The International Olympic Committee's inspection team has visited Moscow in the final leg of their tour of the five cities bidding to host the Games in 2012.
Reuters' Gennady Fyodorov assesses the mood among Muscovites.
What's the feeling in Moscow about its chances?
People are generally not very optimisitic.
It is like the Olympic Games themselves: some athletes go to take part and some go to win medals.
Many people see Moscow as just taking part in the bidding process, with little chance of actually winning.
They believe Moscow will host the Games in the future but very rarely do you succeed with the first try.
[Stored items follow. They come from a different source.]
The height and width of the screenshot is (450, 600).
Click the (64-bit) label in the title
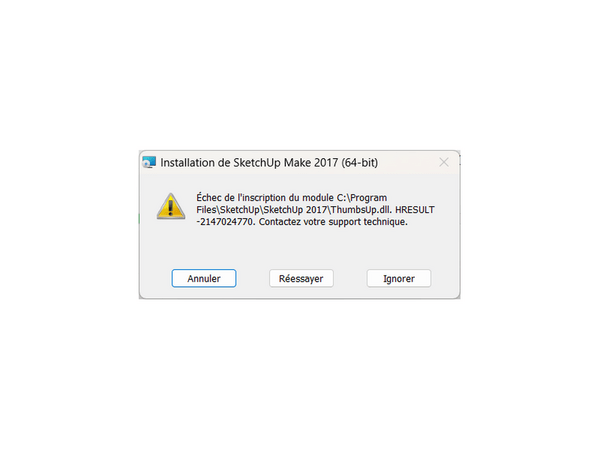[360, 163]
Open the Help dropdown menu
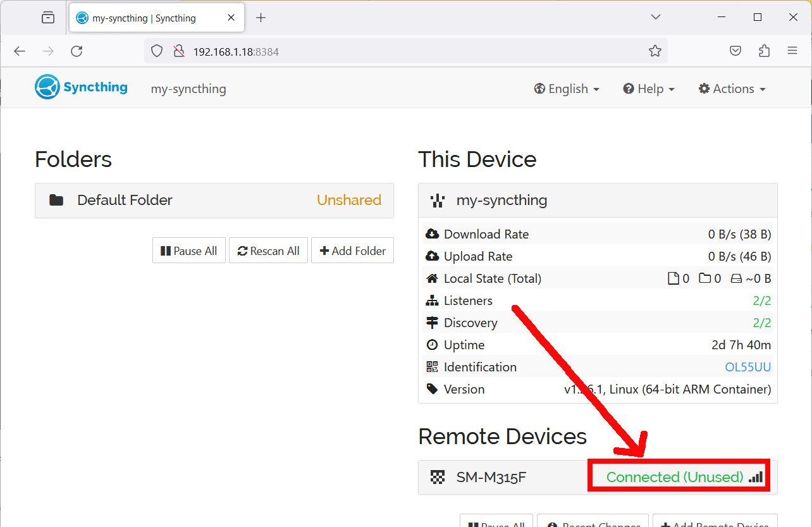This screenshot has width=812, height=527. click(x=648, y=89)
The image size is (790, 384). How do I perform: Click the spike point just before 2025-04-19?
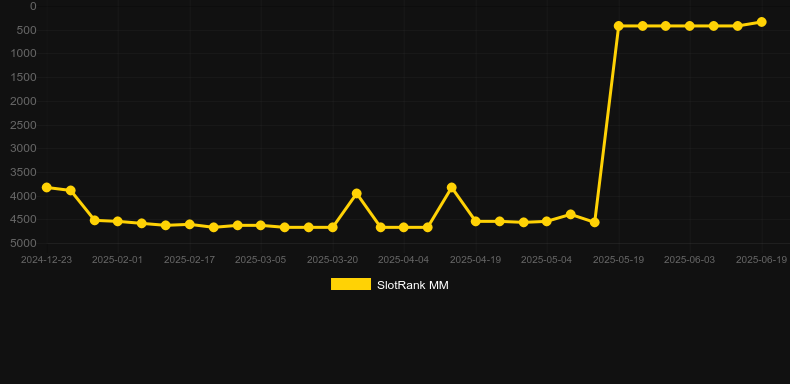tap(451, 187)
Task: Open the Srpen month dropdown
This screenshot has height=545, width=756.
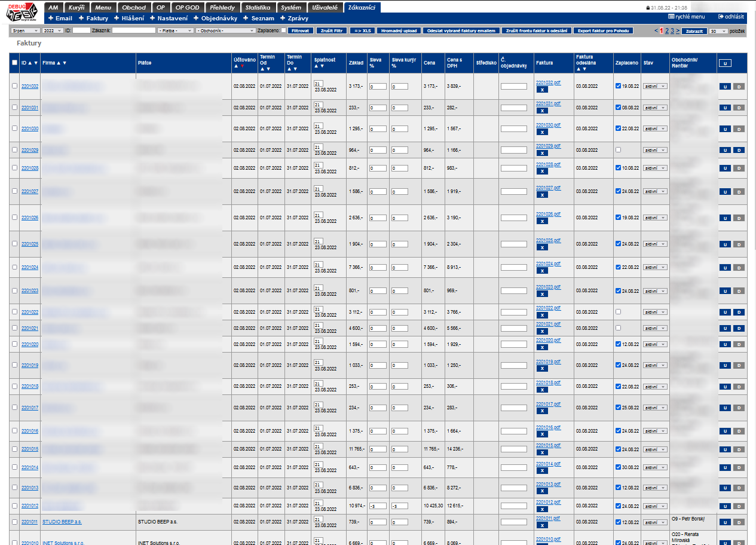Action: pos(25,30)
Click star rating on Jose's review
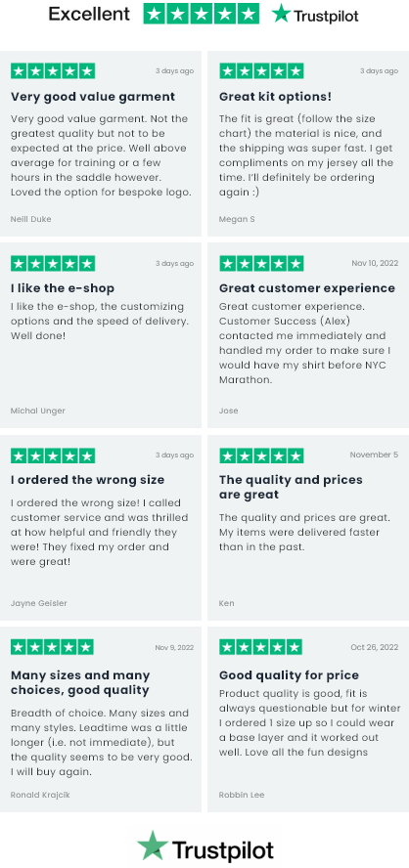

Paris have tried twice before and now they are favourites to win the 2012 Games, and hopefully Moscow will be at that stage in the future.
Do people support the bid?
Support is quite high.
You rarely see protests in Moscow anyway but everyone likes the idea.
They see this bid as a necessary step to getting the Games - but they don't believe Moscow will get it this time.
What are the strengths of the Moscow bid?
The quality of the organisation.
The memory of hosting the Games in 1980 is still quite fresh so people know what to do and how to do it.
The transport and security that would be highly organised.
Moscow is a different city now to the days when it was still behind the Iron Curtain.
It's one of the best cities in the world - it has all the attractions of the big Western cities.
And visitors to the Games would discover a new country. That is a big plus.
And the weaknesses?
The main one is probably the perception that Russia is still lagging behind in certain political and economic aspects.
Some may still see it almost as a developing country.
The infrastructure is also an issue, for example the lack of quality hotels, the state of the roads, the traffic jams, the lack of modern airports and so on.
What's the profile of Moscow's bid leader Valery Shantsev?
Shatsev, who is also the city's deputy mayor, is well-received.
He's viewed as a sports person - he heads the Moscow ice hockey federation as well and also the Russian billiards federation.
He also plays soccer for the city government team.
He understands sport so he's viewed in a positive way.
It was snowing during the IOC inpsectors' visit - could that affect how they view the bid?
I think Russia asked to be the last city to be inspected because they were hoping it would be spring, but unfortunately it's still snowing.
It will be difficult for the inspectors to imagine what the city will be like in August during the Games because it will be completely different.
But obviously there's not much we can do about the weather.
What plans does Moscow have for the inspectors?
Of course, the inspection team will see the bid and visit all the sites.
But they will also meet President Vladimir Putin and attend an official dinner hosted by Russian prime minister Mikhail Fradkov and Moscow mayor Yuri Luzhkov.